An anonymous reader writes "A spectacular, rotating binary star system is a ticking time bomb, ready to throw out a searing beam of high-energy gamma rays that could lead to a major extinction event — and Earth may be right in the line of fire. Australian science magazine Cosmos Magazine reports: 'Though the risk may be remote, there is evidence that gamma ray bursts have swept over the planet at various points in Earth's history with a devastating effect on life. A 2005 study showed that a gamma-ray burst originating within 6,500 light years of Earth could be enough to strip away the ozone layer and cause a mass extinction. Researchers led by Adrian Melott at the University of Kansas in Lawrence, U.S., suggest that such an event may have been responsible for a mass extinction 443 million years ago, in the late Ordovician period, which wiped out 60 per cent of life and cooled the planet.'"

7 of 400 comments (clear)

  1. Atmosphere?
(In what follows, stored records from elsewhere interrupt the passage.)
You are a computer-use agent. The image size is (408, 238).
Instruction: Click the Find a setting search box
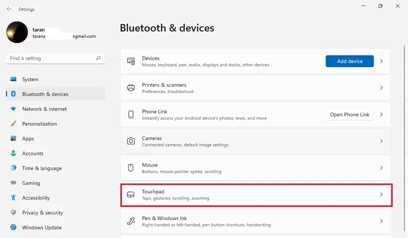pos(51,58)
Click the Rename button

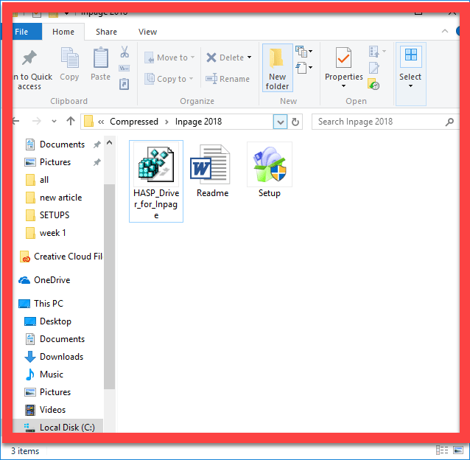pos(228,79)
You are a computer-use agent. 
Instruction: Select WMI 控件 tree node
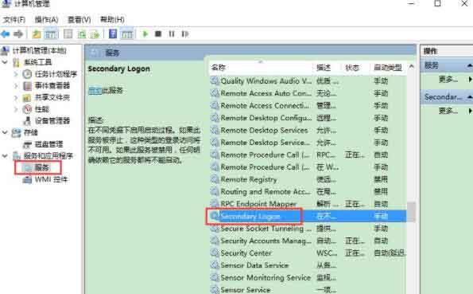pyautogui.click(x=52, y=179)
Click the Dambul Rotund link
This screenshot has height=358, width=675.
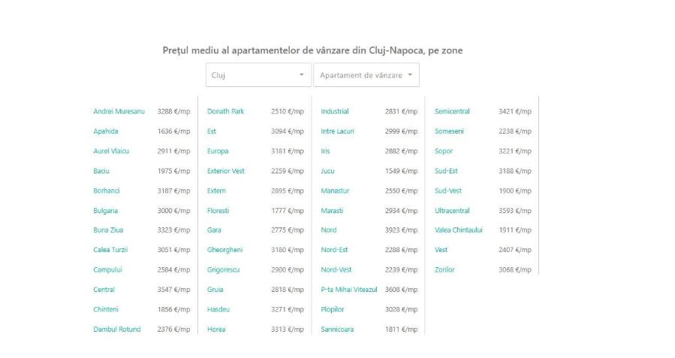116,329
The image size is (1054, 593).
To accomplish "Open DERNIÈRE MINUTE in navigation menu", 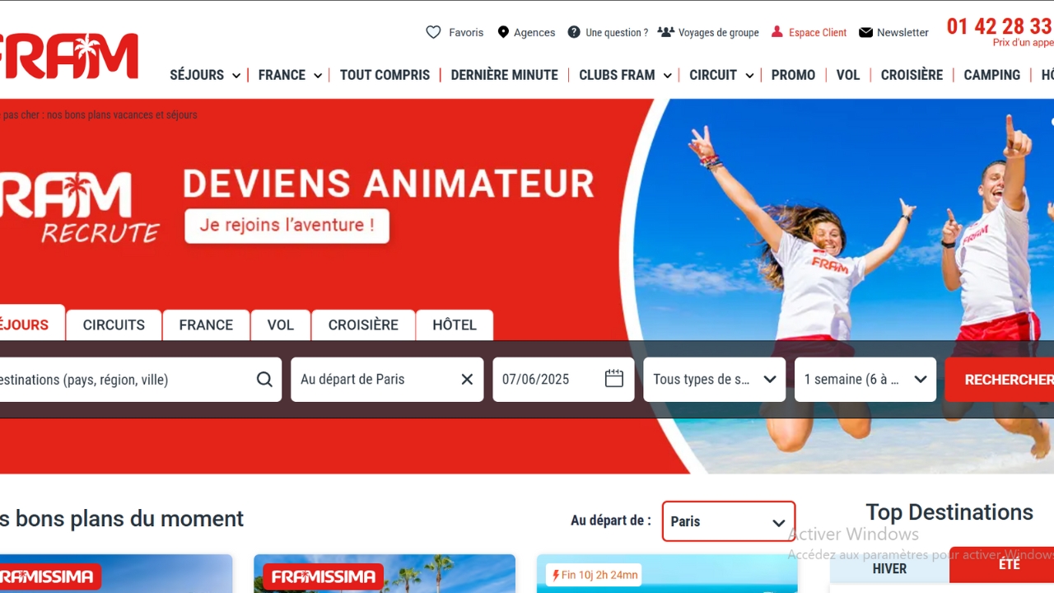I will pos(505,75).
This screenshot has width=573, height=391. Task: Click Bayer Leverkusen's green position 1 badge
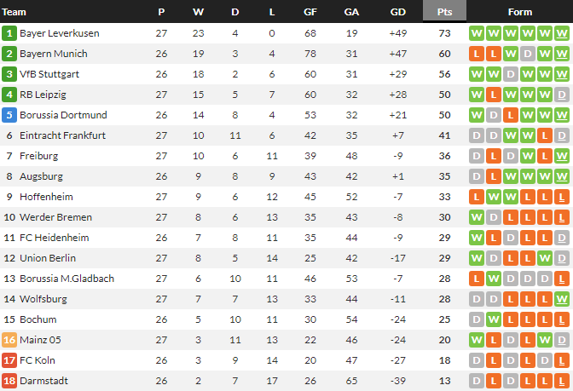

What atmosphere? by Anonymous Coward · · Score: 4, Interesting

    I saw a show a year or two ago that said scientists believe the earth could soon lose its atmosphere in same the way that they think Mars once did due to the flipping or loss of its magnetic field as the core continues to flow and cool. I can't recall the name of the show but a quick Google show that Nova covered this in 2003.

    1. Re:Atmosphere? What atmosphere? by SatanicPuppy · · Score: 2, Interesting

      Yea, I was imprecise. Mars has an atmosphere, and even some pretty wild storms occasionally which we've gotten pictures of from the rovers.

      What it really lacks is a dense atmosphere...It's only about 1/100th as dense as ours. It would be interesting if it were a little denser, because the atmosphere is almost completely CO2. In composition, it is much heavier than our primarily nitrogen atmosphere, and it does lend weight to the idea that the bulk of the "light" elements in the atmosphere have been stripped away, though it's equally likely, especially in the case of things like H2, that they just "escaped"...It doesn't take much to accelerate hydrogen to escape velocity when the gravity is that low. Even on earth we lose a measurable amount.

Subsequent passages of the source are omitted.